Publications
Europe's Highway to Hell
By Dimitri B. Papadimitriou
The Nation, August 21, 2012. Copyright © 2012 The Nation. All Rights Reserved.
U.S. News and World Report, August 27, 2012. Copyright © U.S. News & World Report LP. All Rights Reserved.
European policymakers are still enjoying their famously long, languorous summer holiday. The vacations will end in the coming days, with Germany’s Chancellor Angela Merkel scheduled for a series of meetings with leaders from France, Greece and Italy this month. Meanwhile, at a more rapid pace, Europe is in the midst of a massive run on bank deposits in Greece, Portugal, Spain, Italy and Ireland. While the last out-of-office auto-responses zip across the continent in multiple languages, the bank runs continue to accelerate.
How did we get here? What can we expect next? And, most important, what is the way out?
Europe’s trip down the highway to hell began with an original sin. At the birth of the euro, nations that adopted it and formed the European Monetary Union (EMU) gave up their national currencies. They could no longer “print” money to pay for expenses (despite the longtime use of keystrokes for this purpose, the image of stacked, crisp bills somehow hangs on). The European Central Bank, comparable to the US Federal Reserve, could increase the supply of euros, but individual nations could not.

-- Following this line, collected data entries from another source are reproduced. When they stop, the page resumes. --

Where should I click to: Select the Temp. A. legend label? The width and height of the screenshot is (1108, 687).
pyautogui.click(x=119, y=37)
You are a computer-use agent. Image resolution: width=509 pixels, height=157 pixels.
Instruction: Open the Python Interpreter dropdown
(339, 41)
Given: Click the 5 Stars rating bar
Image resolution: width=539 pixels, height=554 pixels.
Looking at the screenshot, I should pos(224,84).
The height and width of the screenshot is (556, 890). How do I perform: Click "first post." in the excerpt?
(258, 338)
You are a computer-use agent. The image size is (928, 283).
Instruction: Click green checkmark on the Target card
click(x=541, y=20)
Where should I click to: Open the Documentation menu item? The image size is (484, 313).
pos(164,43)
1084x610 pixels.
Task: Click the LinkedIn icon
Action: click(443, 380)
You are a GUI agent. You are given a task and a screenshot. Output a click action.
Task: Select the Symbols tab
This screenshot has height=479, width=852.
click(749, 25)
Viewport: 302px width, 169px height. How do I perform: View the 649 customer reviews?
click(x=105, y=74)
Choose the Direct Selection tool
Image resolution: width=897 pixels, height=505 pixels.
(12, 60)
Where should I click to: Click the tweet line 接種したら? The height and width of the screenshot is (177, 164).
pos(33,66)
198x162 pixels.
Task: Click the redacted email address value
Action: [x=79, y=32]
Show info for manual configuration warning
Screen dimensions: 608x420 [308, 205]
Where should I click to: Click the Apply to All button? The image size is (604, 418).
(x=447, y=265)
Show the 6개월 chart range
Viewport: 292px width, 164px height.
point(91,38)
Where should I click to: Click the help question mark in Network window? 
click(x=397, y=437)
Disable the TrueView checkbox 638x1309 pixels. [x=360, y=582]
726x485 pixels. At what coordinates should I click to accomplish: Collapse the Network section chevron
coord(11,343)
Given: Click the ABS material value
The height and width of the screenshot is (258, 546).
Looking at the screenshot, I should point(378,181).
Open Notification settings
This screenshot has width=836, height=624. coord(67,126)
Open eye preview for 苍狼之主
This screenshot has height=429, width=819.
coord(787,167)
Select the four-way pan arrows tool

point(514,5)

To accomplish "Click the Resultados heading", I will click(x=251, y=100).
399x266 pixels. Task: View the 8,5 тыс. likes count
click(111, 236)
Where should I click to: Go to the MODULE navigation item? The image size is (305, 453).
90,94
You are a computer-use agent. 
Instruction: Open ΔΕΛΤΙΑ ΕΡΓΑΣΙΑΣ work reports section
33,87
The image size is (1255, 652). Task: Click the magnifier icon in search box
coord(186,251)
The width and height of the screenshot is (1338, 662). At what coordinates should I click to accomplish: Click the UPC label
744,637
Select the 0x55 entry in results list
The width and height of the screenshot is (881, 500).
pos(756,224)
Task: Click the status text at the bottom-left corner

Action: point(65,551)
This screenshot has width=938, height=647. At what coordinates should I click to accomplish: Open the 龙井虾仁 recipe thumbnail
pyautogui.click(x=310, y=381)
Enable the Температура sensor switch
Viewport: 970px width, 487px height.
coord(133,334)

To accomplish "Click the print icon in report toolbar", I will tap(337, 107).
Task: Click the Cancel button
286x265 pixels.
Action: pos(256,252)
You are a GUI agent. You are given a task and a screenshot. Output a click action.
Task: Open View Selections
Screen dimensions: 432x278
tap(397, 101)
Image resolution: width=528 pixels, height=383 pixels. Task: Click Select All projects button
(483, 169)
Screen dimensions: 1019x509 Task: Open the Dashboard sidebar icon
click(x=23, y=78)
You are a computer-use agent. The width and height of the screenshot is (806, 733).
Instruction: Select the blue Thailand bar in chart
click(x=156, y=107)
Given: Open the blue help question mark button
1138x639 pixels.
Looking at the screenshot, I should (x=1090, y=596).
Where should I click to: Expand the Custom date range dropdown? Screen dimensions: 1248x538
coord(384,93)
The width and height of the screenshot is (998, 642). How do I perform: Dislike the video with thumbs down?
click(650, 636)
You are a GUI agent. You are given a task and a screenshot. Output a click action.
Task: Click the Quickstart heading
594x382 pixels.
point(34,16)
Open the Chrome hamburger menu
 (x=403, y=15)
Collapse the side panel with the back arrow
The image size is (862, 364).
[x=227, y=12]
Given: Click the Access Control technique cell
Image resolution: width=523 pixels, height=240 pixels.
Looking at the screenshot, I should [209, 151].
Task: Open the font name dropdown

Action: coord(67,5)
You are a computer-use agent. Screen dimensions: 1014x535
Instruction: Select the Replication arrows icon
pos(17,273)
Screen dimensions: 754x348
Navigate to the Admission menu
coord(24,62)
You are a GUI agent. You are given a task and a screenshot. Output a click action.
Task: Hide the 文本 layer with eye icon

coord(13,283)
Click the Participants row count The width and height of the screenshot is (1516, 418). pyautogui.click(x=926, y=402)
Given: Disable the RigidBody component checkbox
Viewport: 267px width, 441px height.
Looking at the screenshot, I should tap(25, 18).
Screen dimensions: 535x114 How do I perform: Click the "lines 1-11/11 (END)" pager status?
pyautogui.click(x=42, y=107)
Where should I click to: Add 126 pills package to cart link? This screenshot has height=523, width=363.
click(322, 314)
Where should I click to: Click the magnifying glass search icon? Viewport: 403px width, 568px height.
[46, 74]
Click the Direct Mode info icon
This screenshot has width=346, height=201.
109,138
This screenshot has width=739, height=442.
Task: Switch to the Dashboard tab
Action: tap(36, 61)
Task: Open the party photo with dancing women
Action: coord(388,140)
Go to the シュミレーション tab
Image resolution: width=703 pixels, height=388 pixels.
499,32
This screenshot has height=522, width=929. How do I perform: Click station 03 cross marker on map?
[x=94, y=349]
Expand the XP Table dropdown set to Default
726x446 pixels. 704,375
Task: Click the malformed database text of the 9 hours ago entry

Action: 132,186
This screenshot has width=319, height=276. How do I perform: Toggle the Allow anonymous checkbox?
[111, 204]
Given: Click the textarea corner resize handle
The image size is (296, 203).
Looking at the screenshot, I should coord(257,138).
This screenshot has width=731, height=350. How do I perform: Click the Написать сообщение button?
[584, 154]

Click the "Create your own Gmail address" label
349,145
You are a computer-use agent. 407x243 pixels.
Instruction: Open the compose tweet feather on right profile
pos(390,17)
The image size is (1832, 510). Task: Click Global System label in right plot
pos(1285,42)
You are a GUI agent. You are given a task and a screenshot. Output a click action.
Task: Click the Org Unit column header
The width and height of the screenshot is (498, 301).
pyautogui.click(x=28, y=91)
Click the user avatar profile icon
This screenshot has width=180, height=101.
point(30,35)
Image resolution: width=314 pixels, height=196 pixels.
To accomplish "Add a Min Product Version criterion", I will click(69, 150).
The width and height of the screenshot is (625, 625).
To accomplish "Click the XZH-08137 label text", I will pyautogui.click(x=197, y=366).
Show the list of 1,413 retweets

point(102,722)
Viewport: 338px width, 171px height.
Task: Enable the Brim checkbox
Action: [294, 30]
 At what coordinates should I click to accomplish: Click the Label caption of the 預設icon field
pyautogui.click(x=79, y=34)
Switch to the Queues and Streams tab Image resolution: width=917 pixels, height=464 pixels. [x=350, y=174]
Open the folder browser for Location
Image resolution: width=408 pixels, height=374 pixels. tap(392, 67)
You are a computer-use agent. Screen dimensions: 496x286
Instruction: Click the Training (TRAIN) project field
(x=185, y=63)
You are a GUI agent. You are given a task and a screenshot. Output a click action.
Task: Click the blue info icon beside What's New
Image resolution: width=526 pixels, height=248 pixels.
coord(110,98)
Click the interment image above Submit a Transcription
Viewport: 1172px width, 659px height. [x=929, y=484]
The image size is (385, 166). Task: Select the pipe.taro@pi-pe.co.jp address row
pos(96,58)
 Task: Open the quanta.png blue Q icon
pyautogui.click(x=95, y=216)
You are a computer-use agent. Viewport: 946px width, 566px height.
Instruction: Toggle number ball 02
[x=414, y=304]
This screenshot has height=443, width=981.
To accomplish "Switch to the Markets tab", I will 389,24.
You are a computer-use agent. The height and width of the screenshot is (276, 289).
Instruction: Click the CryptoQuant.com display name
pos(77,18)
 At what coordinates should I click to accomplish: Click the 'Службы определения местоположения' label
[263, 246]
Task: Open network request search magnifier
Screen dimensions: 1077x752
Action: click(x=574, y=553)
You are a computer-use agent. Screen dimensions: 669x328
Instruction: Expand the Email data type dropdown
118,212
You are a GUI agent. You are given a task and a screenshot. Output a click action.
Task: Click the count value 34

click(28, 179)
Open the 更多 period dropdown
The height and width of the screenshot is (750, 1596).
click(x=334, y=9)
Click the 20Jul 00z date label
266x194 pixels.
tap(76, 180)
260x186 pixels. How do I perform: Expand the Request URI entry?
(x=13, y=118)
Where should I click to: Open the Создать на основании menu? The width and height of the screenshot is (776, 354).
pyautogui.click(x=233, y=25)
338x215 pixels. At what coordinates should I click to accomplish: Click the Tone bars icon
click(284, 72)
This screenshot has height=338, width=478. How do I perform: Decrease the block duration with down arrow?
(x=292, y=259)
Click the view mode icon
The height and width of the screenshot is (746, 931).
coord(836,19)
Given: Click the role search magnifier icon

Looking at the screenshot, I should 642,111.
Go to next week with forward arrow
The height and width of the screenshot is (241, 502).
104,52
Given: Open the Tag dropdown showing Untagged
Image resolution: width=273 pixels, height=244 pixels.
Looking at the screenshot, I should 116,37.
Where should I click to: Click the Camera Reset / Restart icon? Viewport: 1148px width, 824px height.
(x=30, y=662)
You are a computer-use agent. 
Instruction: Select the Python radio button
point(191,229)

Like each of the US states, each nation in the EMU became a user, rather than an issuer, of money. But each country kept control of taxing and spending through its own treasury. The design flaw—think major miscalculation here—was the absence of a unifying body that could move resources from country to country in the event of local trouble, as the US government does between states.
The single currency was intended to insure that capital could flow easily across borders. For banks, this meant the ability to buy assets and make loans wherever the euro was used. And did they ever. The Basel Accords, initially set up in 1988 to establish international standards of capital adequacy, ended up allowing banks to self-determine the weight of risky assets on their balance sheets, leaving them without any supervision or regulation in their calculation and pricing. This added more opportunities to take on Wall Street–like risks.
Yet individual nations remained responsible for their own banks. Private “banks without borders” could, and did, run up fabulous debts that were easily several orders of magnitude greater than their host country’s total government spending or taxing. When the winning streak ended, the public had to pick up the tab. To visualize this debacle, picture a US state, any state, having to find the funds to settle a run on Bank of America because it happened to be headquartered there.
Covering the bank losses ballooned national deficits and debt to previously unheard of levels. This is what happened in Ireland, for example, and it is emerging now in Spain, where during the first five months of this year about 163 billion euros left the Spanish banks.
Finally, and key to the current cash exodus, depositors could shift their euros without cost from one bank to another throughout Euroland. Anyone with euros in, for example, a Spanish bank, can simply transfer them to a German bank.
The killer is that once the shift has been made, Spain, through its central bank, has to back up the money with reserve funds, which then accumulate in Germany’s Bundesbank. Where would Spain find those funds? Its central bank would need to borrow—deeply—from the European Central Bank.
This precise scenario is now playing out across Europe, as depositors in its poorer nations understandably move their money to relative safety in Germany. The cross-border mechanism is called TARGET2, for Trans-European Automated Real-time Gross settlement Express Transfer. The inelegant name is the least of its problems; it’s a system destined to crash and burn.
The flight of capital from the south had already begun in slo-mo by 2010. Then, this past May, as millions of euros a day were pulled from Greece and a major Spanish bank tottered, the world braced itself. Nationalization of the troubled Spanish bank and some largely insignificant measures on the part of European leadership followed, in what was widely reported as a definitive step back from the brink.
By this summer, optimism was replaced by increasingly frantic predictions of doom. When European Central Bank president Mario Draghi issued one in a string of we’ll-do-whatever-it-takes-to-save-the-euro statements in late July, the wheel turned again. Inaction followed, and the wheel lost traction.
The migration of money into Germany is quickening. And under TARGET 2, the trillions of euros that the ECB has loaned out to finance this race will be uncollectable.
How to counteract a disaster of these proportions? Unlimited deposit insurance for all euros in EMU banks, backed by the creation of a strong European federal treasury, would end the bank runs, just as deposit insurance in the United States has prevented them here ever since the Great Depression. The insurance liability would be on Europe’s central bank, which would become insolvent if Spain or Italy abandoned the euro. Since, unlike the United States, the ECB doesn’t have a unified European treasury to backstop it, Germany would presumably get the bill for a default.
As Randall Wray and I predict in a new Levy Institute policy paper [“Euroland’s Original Sin], “That’s a bill Germany will not accept, hence, probably no deposit insurance.” And no future for the euro.
Auto-response message to Europe’s banks: See you in September?